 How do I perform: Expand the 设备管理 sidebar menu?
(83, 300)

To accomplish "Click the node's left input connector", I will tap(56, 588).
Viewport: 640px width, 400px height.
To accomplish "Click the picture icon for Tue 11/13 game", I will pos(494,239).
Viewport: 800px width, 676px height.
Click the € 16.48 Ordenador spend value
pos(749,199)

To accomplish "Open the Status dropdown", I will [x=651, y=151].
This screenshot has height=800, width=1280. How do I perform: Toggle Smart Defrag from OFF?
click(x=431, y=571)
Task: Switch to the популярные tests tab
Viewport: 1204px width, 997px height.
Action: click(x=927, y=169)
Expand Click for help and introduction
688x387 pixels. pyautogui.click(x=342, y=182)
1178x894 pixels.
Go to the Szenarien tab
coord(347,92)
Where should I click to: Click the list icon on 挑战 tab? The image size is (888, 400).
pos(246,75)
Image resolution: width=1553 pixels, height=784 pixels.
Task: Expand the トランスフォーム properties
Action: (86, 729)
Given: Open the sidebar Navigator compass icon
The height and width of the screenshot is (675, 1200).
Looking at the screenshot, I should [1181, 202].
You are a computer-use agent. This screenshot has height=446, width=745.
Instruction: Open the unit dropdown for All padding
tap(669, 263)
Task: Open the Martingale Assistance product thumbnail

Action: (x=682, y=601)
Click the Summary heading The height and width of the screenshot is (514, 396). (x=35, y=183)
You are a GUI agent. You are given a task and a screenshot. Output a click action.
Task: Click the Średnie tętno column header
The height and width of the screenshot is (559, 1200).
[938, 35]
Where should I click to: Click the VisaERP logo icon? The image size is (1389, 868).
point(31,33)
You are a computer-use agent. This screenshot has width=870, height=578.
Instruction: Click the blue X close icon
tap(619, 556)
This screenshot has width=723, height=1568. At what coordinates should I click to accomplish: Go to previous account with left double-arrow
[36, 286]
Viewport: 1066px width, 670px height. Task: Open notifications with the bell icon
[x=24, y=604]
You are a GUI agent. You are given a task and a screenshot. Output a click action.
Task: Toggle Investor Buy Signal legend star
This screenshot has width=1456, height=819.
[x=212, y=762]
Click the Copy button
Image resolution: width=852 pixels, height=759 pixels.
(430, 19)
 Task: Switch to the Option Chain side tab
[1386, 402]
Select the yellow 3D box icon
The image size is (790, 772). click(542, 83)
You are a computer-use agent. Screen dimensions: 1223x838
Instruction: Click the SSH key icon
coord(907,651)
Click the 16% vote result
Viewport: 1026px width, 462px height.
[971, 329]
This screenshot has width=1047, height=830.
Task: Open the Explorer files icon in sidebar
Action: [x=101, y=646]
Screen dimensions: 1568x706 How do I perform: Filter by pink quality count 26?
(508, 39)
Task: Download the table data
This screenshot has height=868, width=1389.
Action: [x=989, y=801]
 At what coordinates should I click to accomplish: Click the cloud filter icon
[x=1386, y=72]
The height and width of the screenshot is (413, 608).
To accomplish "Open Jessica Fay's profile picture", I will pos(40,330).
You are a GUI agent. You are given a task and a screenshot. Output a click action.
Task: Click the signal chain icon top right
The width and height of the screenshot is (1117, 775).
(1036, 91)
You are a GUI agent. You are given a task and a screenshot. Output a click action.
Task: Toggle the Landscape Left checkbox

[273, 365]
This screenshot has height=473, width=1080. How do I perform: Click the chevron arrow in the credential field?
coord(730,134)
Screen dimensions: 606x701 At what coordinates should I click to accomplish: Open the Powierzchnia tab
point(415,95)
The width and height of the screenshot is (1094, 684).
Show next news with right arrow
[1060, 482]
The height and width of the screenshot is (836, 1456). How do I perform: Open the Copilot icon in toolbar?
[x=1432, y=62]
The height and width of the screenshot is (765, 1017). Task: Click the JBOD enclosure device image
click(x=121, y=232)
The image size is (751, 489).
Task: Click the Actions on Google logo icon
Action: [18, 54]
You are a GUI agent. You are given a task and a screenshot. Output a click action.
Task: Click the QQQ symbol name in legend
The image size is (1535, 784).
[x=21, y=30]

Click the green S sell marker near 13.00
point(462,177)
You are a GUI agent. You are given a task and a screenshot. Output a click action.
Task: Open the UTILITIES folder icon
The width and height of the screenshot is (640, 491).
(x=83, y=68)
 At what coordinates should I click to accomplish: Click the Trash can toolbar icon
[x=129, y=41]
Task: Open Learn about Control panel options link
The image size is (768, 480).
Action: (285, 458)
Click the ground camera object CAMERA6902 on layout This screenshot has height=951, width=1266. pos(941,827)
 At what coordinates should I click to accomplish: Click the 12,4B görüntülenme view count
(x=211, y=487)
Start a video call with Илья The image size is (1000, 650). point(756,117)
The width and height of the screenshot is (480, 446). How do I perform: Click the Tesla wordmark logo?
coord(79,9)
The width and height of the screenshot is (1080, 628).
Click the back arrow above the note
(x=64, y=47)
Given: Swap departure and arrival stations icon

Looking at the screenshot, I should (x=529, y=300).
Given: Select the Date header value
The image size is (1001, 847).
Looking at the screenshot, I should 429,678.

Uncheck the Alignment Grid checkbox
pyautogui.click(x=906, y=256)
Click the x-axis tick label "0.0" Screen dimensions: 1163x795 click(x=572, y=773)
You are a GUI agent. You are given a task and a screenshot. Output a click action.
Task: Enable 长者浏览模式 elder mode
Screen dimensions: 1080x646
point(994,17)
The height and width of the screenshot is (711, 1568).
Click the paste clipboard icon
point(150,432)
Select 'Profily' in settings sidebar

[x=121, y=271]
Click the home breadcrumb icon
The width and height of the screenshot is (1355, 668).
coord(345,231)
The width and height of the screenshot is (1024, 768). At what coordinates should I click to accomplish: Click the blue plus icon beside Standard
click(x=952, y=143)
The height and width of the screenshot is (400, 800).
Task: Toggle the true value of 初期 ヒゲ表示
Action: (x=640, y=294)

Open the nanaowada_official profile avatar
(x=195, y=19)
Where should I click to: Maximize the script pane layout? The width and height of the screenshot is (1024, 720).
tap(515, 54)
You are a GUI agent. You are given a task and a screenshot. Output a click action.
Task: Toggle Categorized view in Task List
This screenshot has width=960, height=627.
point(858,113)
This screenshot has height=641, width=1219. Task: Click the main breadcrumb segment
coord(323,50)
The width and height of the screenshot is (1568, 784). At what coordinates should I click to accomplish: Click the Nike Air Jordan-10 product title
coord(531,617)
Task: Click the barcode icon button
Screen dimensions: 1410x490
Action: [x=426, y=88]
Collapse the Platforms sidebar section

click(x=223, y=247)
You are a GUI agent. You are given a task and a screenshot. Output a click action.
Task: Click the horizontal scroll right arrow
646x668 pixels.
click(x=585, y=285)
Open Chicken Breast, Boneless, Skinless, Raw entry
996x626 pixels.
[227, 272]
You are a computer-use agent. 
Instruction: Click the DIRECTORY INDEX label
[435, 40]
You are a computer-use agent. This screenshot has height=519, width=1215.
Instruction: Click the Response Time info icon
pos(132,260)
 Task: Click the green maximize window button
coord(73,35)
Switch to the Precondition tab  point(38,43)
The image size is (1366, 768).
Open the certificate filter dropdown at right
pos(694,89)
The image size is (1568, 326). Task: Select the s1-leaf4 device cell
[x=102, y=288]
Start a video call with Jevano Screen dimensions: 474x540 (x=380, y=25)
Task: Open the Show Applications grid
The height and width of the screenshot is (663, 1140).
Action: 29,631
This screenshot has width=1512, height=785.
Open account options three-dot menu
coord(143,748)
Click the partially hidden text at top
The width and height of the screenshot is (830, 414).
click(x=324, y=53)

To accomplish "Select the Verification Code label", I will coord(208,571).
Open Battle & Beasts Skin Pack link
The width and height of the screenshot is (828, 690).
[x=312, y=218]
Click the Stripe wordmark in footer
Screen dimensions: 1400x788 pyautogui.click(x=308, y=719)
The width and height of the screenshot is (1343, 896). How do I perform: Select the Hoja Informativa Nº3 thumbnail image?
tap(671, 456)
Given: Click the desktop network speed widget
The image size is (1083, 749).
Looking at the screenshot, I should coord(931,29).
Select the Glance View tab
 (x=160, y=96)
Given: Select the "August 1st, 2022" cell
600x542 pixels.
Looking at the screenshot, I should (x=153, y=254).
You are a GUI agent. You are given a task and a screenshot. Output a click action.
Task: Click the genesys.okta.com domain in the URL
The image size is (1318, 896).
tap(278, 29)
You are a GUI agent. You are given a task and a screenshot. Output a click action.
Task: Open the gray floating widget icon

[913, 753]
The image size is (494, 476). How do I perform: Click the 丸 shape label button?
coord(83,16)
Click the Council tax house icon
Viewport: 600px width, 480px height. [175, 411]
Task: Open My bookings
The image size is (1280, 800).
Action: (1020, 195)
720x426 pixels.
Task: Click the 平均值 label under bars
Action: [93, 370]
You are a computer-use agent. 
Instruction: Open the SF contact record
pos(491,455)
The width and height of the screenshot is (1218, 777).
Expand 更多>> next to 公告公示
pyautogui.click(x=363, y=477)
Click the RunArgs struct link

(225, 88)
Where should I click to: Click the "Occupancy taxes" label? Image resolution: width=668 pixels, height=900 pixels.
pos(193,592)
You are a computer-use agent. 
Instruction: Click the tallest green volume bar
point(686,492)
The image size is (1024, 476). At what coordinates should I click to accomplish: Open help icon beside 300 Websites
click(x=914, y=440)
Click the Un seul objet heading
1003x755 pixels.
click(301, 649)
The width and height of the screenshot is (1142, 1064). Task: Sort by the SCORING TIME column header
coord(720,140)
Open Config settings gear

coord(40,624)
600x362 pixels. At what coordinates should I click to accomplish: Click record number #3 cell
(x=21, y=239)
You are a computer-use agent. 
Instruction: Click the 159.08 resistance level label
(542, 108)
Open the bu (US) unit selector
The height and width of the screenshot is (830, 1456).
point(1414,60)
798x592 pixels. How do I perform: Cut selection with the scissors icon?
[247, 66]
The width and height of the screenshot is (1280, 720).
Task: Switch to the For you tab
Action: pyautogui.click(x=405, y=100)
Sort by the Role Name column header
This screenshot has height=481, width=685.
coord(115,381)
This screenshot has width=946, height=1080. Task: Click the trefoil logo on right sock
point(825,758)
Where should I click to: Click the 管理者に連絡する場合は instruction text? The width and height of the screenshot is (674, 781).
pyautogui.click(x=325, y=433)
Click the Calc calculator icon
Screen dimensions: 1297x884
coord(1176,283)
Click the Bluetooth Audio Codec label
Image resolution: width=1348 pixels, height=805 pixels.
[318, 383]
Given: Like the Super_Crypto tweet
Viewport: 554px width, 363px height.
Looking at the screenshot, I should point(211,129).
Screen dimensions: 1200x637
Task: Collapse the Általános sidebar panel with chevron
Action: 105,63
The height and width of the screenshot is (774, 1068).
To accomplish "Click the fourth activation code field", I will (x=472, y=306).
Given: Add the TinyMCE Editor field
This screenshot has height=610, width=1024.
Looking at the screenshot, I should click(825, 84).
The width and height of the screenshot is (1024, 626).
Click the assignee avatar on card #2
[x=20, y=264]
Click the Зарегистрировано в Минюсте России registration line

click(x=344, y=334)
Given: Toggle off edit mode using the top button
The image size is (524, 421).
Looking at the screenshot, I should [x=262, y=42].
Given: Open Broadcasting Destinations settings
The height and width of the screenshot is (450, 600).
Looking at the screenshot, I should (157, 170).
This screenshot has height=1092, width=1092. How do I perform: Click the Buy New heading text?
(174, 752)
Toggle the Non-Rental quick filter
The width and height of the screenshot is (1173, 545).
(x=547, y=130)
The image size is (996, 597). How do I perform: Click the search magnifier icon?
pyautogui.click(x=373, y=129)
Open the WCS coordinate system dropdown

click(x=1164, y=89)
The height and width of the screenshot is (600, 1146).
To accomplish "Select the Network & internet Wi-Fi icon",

Work required:
Your task is to gather all lines from the entries above that hold the word "call".

Solution to this exercise:
Start a video call with Илья The image size is (1000, 650). point(756,117)
Start a video call with Jevano Screen dimensions: 474x540 (x=380, y=25)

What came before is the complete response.